Der AK I wurde geleitet von RA Gerhard Hillebrand, Vorsitzender der ARGE Verkehrsrecht im DAV und ADAC Verkehrspräsident, Kanzlei Steinbach & Partner GbR (Neumünster). Die unterschiedlichen Positionen für die Beratung des AK brachten ein: Dr. Alessandro Bellardita, Richter am Amtsgericht Karlsruhe, hauptamtlicher Dozent an der Hochschule für Rechtspflege Schwetzingen, Ulrich Chiellino, Dipl.-Psych., Leiter Verkehrspolitik des ADAC e.V. (München), RA Ralph Gübner, Kanzlei "Die Anwälte" (Kiel) und Timo Payer, Präsident des Bayerischen Polizeiverwaltungsamtes (Straubing).

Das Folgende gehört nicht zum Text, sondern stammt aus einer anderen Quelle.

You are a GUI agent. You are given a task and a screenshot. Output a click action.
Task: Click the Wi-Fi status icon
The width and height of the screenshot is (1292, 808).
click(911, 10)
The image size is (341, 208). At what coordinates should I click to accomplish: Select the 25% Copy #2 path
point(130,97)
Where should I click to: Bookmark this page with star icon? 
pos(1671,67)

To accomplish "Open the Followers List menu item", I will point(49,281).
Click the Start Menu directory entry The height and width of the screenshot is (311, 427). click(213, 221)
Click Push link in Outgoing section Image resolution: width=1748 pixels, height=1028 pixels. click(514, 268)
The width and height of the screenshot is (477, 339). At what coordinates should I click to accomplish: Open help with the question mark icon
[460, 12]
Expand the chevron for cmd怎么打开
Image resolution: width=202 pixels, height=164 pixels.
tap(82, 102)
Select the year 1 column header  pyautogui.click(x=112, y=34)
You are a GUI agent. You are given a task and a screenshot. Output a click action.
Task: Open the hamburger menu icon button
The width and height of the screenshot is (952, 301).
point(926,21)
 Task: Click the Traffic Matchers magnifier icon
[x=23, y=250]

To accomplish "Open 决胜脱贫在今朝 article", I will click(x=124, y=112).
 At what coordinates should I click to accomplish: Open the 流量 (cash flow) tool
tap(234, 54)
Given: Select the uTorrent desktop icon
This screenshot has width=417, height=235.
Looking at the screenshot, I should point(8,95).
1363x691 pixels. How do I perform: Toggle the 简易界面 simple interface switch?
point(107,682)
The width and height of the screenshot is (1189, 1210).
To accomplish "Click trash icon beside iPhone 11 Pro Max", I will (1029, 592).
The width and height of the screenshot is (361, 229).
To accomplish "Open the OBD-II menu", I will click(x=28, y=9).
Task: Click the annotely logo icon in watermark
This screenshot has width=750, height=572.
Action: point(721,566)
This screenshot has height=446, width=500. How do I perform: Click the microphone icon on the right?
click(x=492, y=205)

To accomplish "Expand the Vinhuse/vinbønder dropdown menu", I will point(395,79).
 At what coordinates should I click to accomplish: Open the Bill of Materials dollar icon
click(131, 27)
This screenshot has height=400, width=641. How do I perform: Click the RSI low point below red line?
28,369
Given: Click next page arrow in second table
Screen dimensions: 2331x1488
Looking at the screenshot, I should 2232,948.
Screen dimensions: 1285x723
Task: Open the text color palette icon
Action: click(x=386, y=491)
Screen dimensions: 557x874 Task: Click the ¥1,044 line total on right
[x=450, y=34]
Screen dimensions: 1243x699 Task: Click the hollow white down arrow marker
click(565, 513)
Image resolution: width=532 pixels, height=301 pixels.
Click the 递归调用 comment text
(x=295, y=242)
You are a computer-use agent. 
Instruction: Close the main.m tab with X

Die Fragestellungen zum Status quo

Der AK I ging durchaus kritisch mit den heutigen Rechtsfolgen um und ging mit diesen Vorab-Überlegungen in die zweitägige Beratung:

Geldbußen und Fahrverbote sollen nach aktuellem Stand ein Fehlverhalten im Straßenverkehr angemessen sanktionieren und – zusammen mit dem Punktsystem – Einfluss auf das zukünftige Verhalten nehmen. In der Praxis werde dann meist um das Fahrverbot gestritten, was nicht nur die Betroffenen belaste, sondern auch Behörden und Gerichten viel Arbeit bereite. Allenfalls bei entsprechendem Verteidigungsvortrag werde heute noch geprüft, ob es eines Fahrverbots zur Verhaltensänderung überhaupt bedürfe.

Dies führte die AK-Teilnehmer zur Fragestellung, ob diese "Denkzettelfunktion" auch – oder sogar besser – durch verkehrspsychologische Interventionsprogramme erreicht werden könne, sodass (aufteilbare) Fahrverbote nur hilfsweise auf Bewährung oder nur gegen Mehrfachtäter verhängt werden müssten?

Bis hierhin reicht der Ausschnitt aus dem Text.